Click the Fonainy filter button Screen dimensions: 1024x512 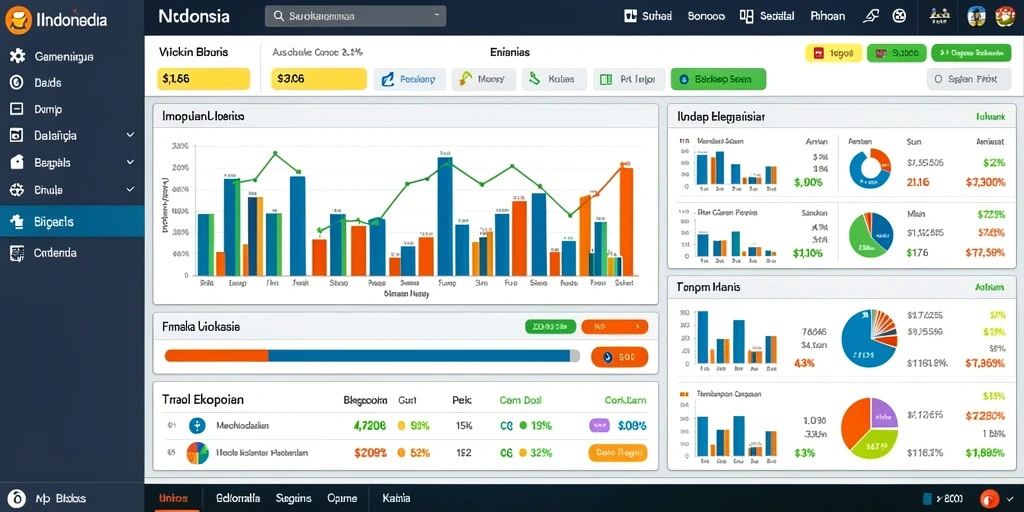coord(410,79)
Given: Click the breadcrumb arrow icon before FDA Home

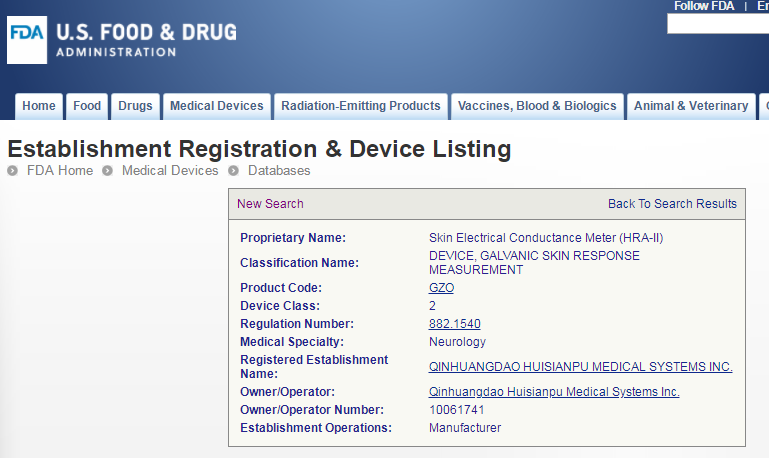Looking at the screenshot, I should click(13, 171).
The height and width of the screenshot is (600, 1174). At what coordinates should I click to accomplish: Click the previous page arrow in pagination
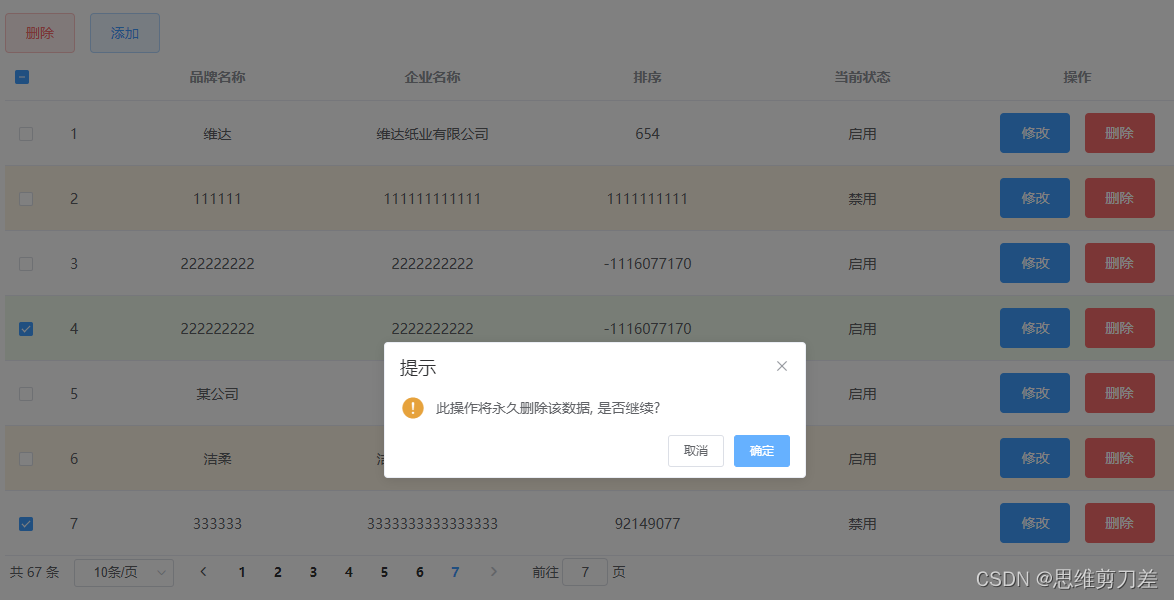pos(203,571)
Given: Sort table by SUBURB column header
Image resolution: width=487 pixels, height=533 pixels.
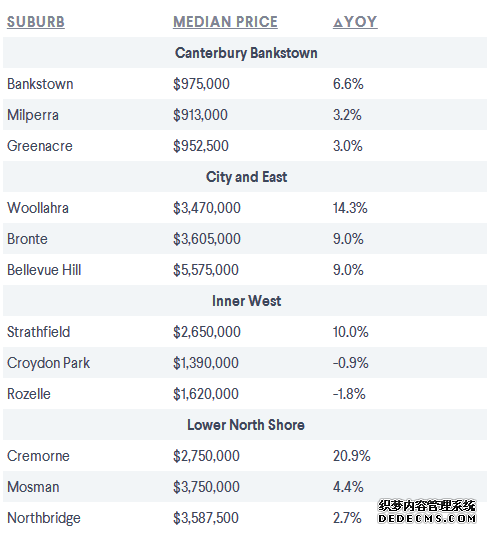Looking at the screenshot, I should click(x=36, y=22).
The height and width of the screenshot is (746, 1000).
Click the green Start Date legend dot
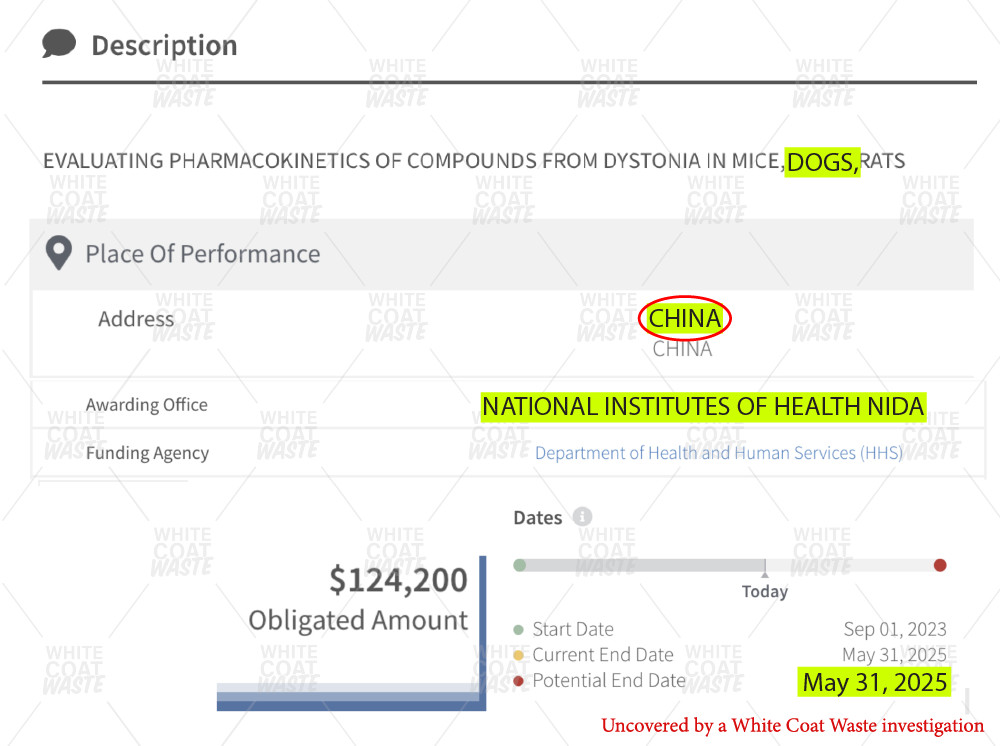518,630
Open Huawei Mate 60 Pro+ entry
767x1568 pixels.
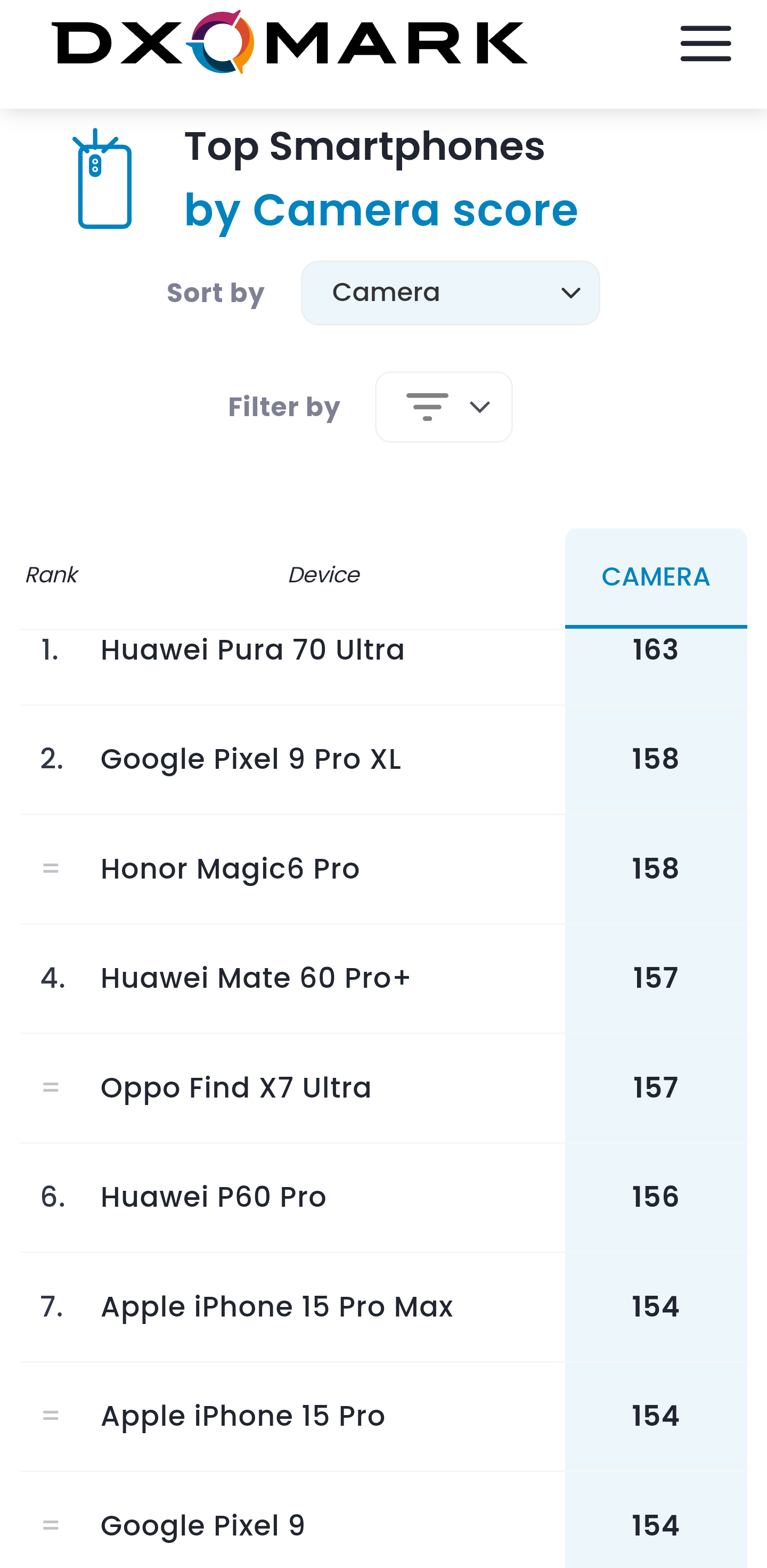pyautogui.click(x=256, y=978)
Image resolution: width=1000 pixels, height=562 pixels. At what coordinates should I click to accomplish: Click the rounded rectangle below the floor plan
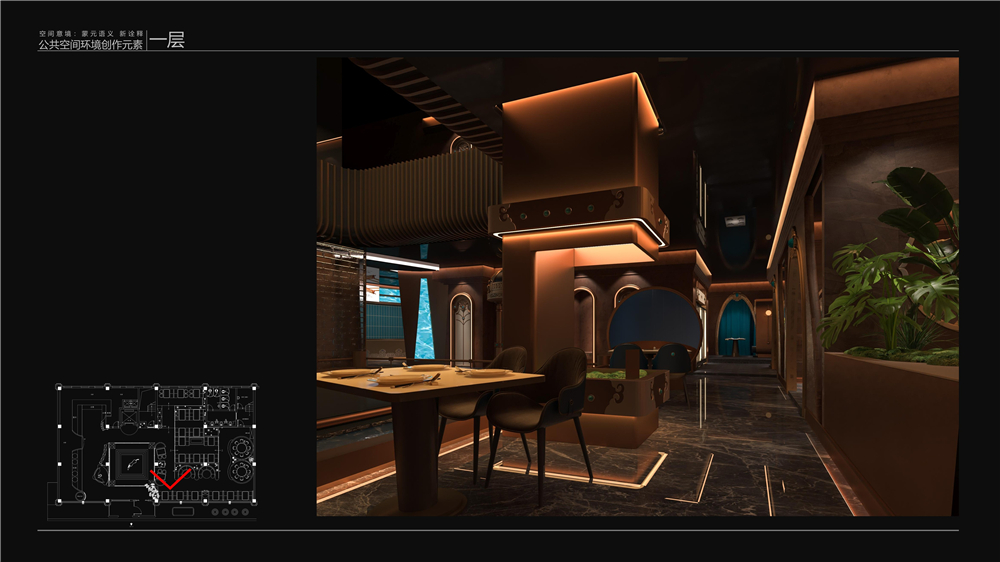point(183,512)
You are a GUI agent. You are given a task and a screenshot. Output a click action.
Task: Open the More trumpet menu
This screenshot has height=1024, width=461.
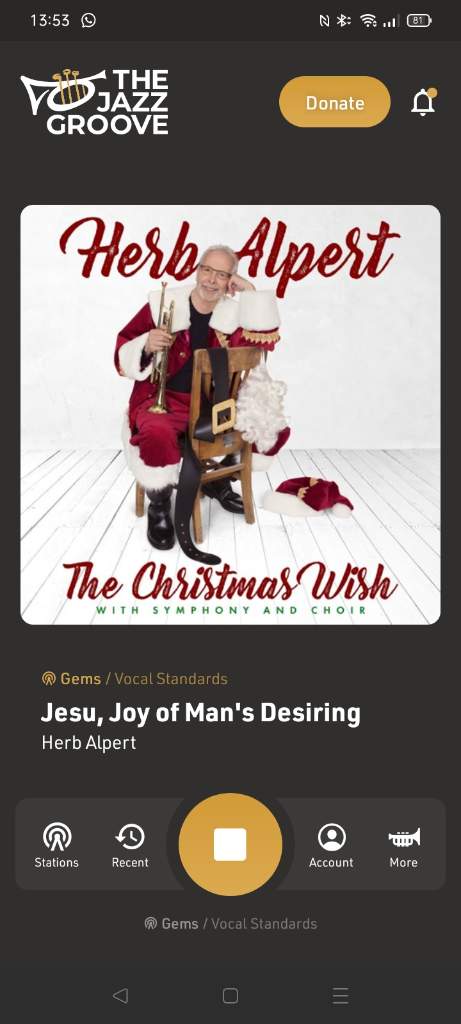coord(404,845)
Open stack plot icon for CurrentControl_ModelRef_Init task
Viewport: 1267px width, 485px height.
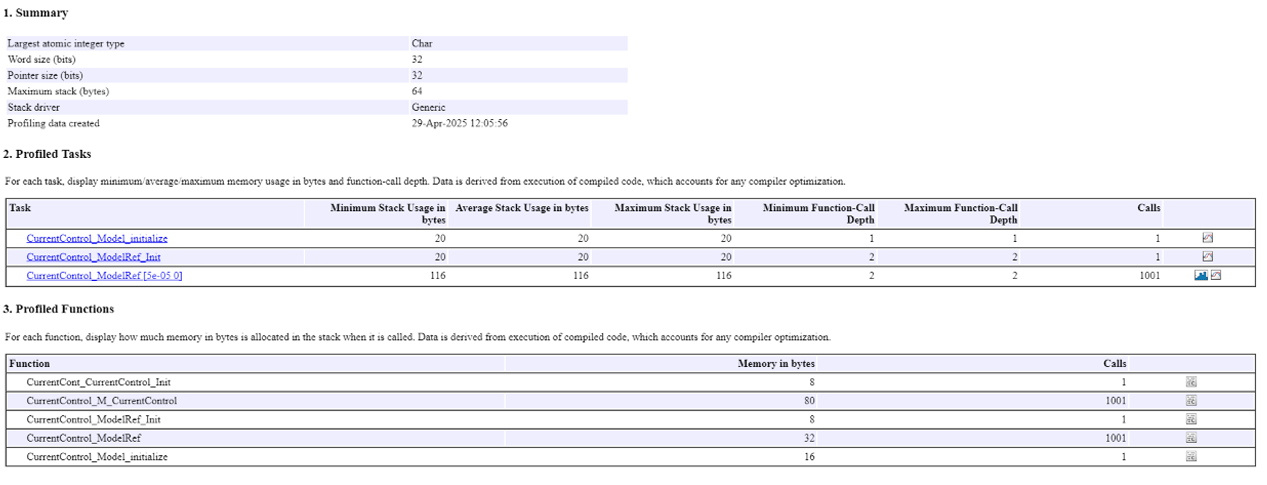coord(1207,257)
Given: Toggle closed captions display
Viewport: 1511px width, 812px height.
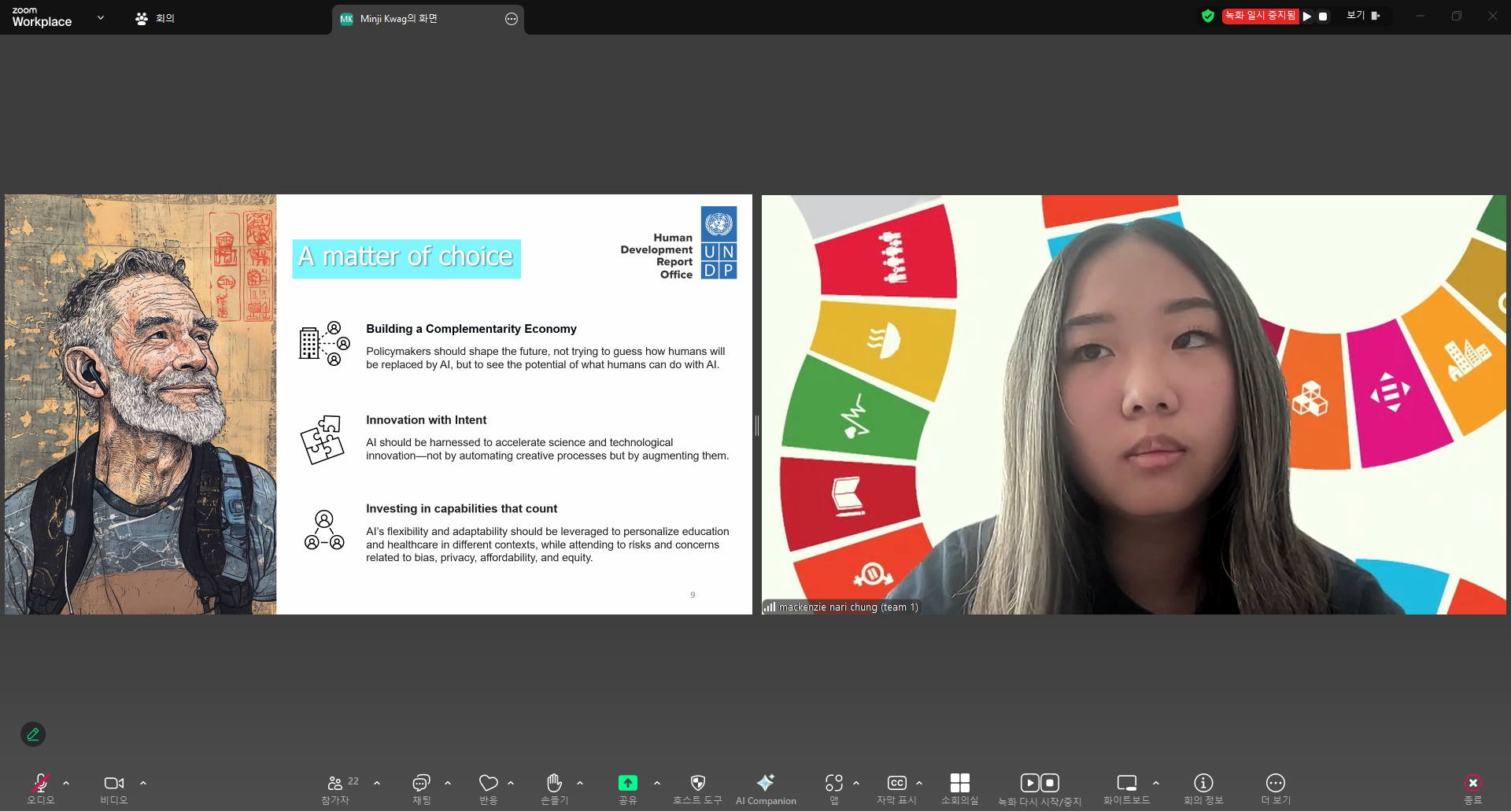Looking at the screenshot, I should coord(896,784).
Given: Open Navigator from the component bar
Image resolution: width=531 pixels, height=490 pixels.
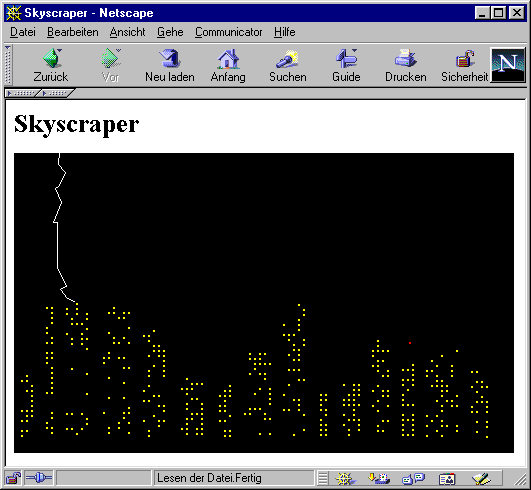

▶ _SET EXERCISE_:
Lay out the part of the items above that opens with the line containing "Open stack plot" and closes with the line containing "Looking at the screenshot, I should coord(896,784)." as a Markdown table with the columns Row and Content. Number each line, and leave out blank lines and the pictures.

▶ _EXERCISE SOLUTION_:
| Row | Content |
|---|---|
| 1 | Open stack plot icon for CurrentControl_ModelRef_Init task |
| 2 | Viewport: 1267px width, 485px height. |
| 3 | coord(1207,257) |
| 4 | Given: Toggle closed captions display |
| 5 | Viewport: 1511px width, 812px height. |
| 6 | Looking at the screenshot, I should coord(896,784). |